QUOTED PASSAGE:
Do I just have to keep calling Verizon until I get someone who can help me? I have already been on with Verizon twice and TiVo once. Naturally each blames the other and one Verizon guy even said that Verizon doesn't support cable cards (where do they get these people?)

Anyway - I'm very frustrated. The tech left Thursday before all the channels were available and was not interested in troubleshooting. He just said the missing channels would show up eventually.


----------



## litkaj (Jun 5, 2007)

berkland said:


> I have the same issue, I think. On the screen I get this same message "Missing_Program_Rekey"
> 
> Do I just have to keep calling Verizon until I get someone who can help me? I have already been on with Verizon twice and TiVo once. Naturally each blames the other and one Verizon guy even said that Verizon doesn't support cable cards (where do they get these people?)
> 
> Anyway - I'm very frustrated. The tech left Thursday before all the channels were available and was not interested in troubleshooting. He just said the missing channels would show up eventually.

DATA BLOCK:
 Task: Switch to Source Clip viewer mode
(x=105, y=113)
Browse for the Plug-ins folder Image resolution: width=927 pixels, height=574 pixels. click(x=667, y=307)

REQUIRED TASKS:
[A] Check each statement against the Verizon cable card forum thread. For each, answer yes or no and quote the words of the thread that decide it.
(i) The poster has spoken with TiVo twice.
(ii) The technician left on Thursday before all the channels were available.
(iii) The on-screen message reads "Missing_Program_Rekey".
[B] In the Verizon cable card forum thread, what did the technician say about the missing channels?
[C] Pick up the Verizon cable card forum thread after its last line and continue it.

IN RESPONSE:
[A]
(i) No: "I have already been on with Verizon twice and TiVo once."
(ii) Yes: "The tech left Thursday before all the channels were available"
(iii) Yes: "On the screen I get this same message "Missing_Program_Rekey""

[B] He said the missing channels would show up eventually.

[C]
Call Fiber Solutions, not the regular number, and then tell them you're having problems with your cable cards; they should be able to help (or find someone who can).


----------



## berkland (Aug 19, 2007)

Do you have a number for fiber solutions?


----------



## berkland (Aug 19, 2007)

The tech came back today and after two hours I have a working system. The first two cards he tried didn't work, but fortunately the third one did. I guess those things are a bit flakey.


----------



## litkaj (Jun 5, 2007)

berkland said:


> Do you have a number for fiber solutions?


They should have given you two little stickers with the number on it when you got the welcome packet for FiOS Internet. In any case, the number is 888-553-1555.

If you don't have a Verizon phone number linked to your account then you can get through to a useful person by doing the following:


Dial 888-553-1555
Press "0"
Say "I don't have one"
Say "Yes"
Say "Yes"
Say the phone number you gave for your installation confirmation
Say "Yes"
Say your zip code
Say your house number


----------



## aaronwt (Jan 31, 2002)

I hate their automated menu system.


----------



## monsterlab (Dec 15, 2007)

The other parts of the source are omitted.